Some soldiers need constant supervision. They are either inept enough or untrustworthy enough that if you don't watch what they're doing, they're sure to mess things up for you in the long run. Ravage is the absolute antithesis of this soldier. Ravage needs no supervision. In fact, it's best if you just leave him alone to do what you need him to do. You can rest assured that he will not rest until he's completed the task to your satisfaction.
Provided, of course, that you're the rightful Decepticon leader. If you're not, Ravage could easily end up your worst enemy.
Possibly the most well-known of the Decepticon cassettes, Ravage has been reinvented more times than perhaps any first-year Decepticon with the exceptions of Megatron (about whom more later) and Starscream. He has appeared in nearly every Generation One-related form of media and toyline, and has even been seen in forms not strictly related to his original panther and cassette alt-modes.

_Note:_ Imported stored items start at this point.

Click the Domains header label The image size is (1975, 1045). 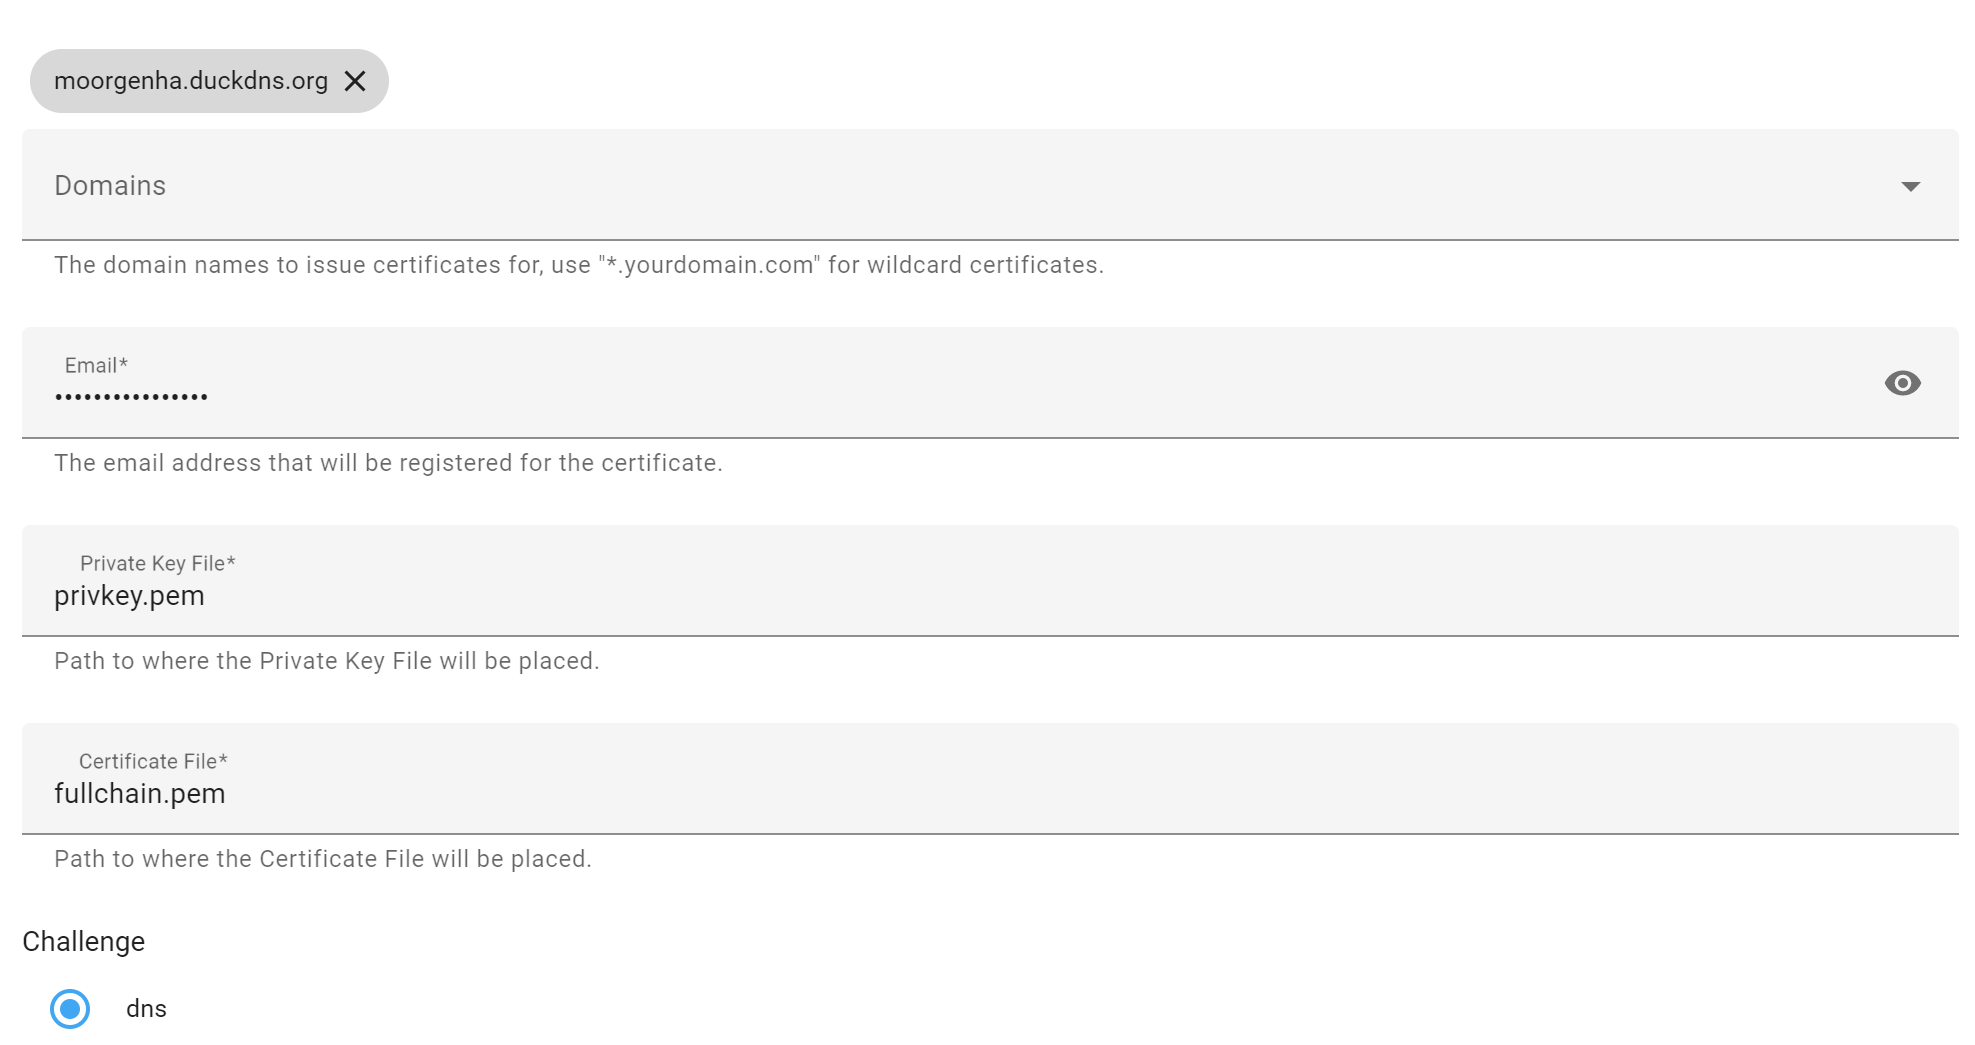110,186
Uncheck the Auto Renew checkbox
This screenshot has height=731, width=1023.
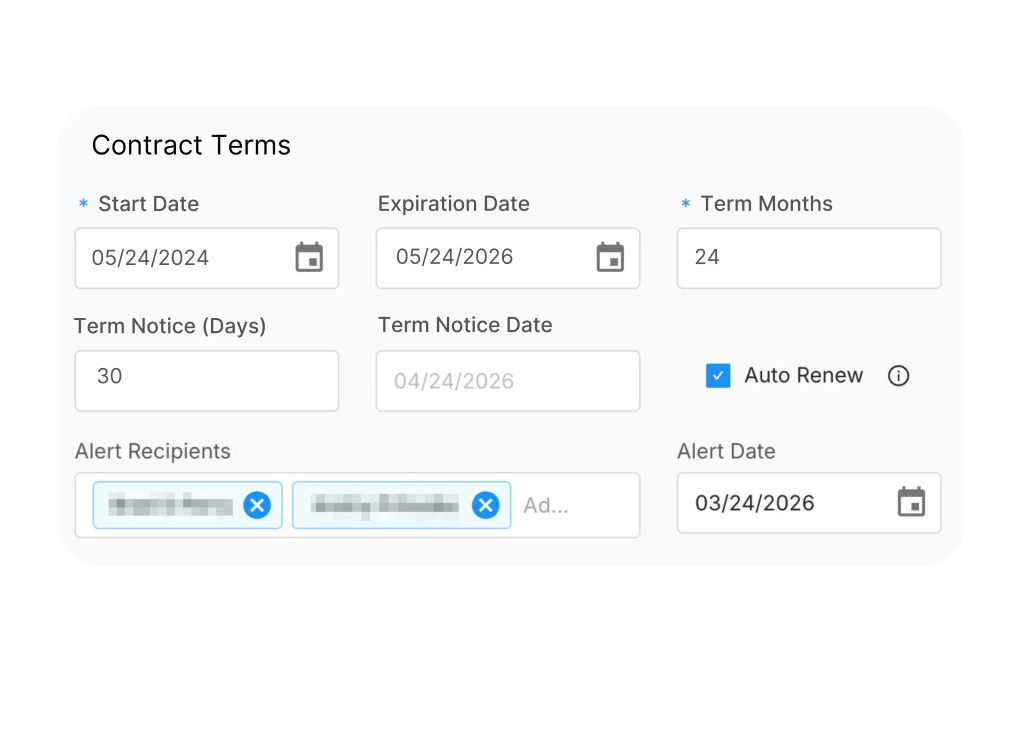point(718,376)
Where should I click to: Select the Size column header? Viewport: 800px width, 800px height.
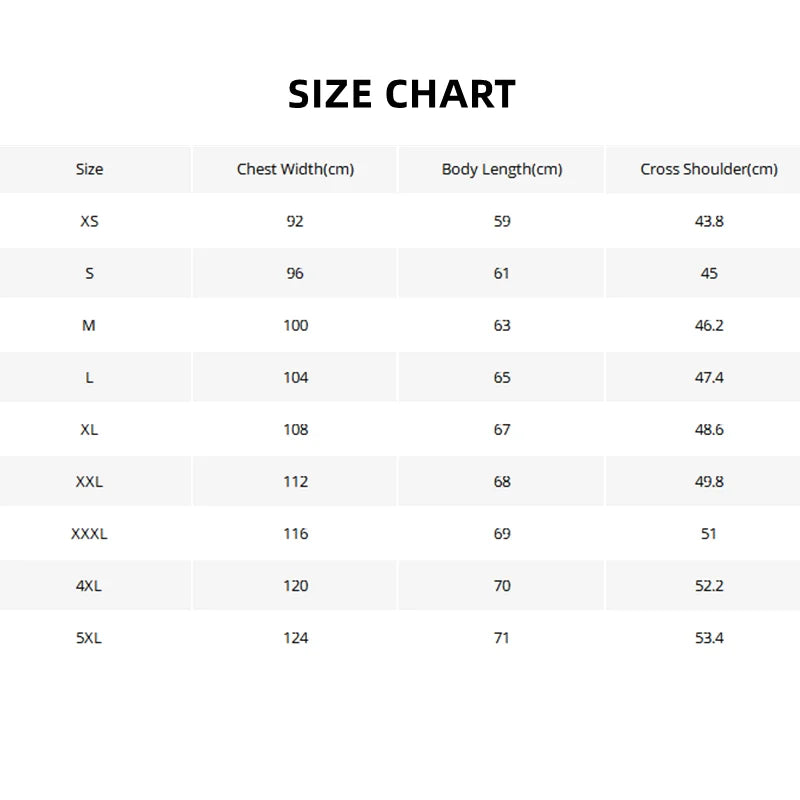[89, 169]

Ravage's characterization is a bit difficult to pin down. In the comics, he was able to talk, while in the cartoon, he was almost strictly an animalistic character. The thread that almost always connects these disparate versions is his ability to procure information through covert means. A creature of the shadows, Ravage is seldom seen until it is too late. Another near-constant is Ravage's sense of loyalty, which is perhaps rare among the Decepticon ranks. Whereas most other Decepticons can be seen to be working on their own agenda at some time or another, this is not the case with Ravage. He follows Megatron alone, does whatever Megatron needs him to do, and that's it.*
Ravage's popularity among Transformers fans was such that he was a rare example of a Generation One Decepticon that played an active part in the Beast Wars cartoon, attempting to serve his absent master one last time. Although that attempt ended in Ravage's own death, that hasn't stopped fans from looking for Ravage in other iterations of the Transformers franchise since.

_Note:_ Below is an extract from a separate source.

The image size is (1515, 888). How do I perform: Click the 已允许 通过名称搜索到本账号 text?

*I'm aware of at least two exceptions, whereby Ravage is seen to follow a Decepticon leader other than Megatron. In the first example, Shockwave had just beaten Megatron to a pulp, and demanded an oath of fealty from all other Decepticons. While Ravage might be legitimately said to take part in that oath, he's not really seen to be acting again until after Megatron is off the table entirely (if temporarily), and he immediately rejoined Megatron (against Shockwave) at the earliest opportunity. In the second example, Megatron was believed to be dead, and Ravage's (limited) actions in what became known as the "Decepticon Civil War" might well be justified as the kind of thing Megatron might have wanted him to do, were Megatron available to tell him so.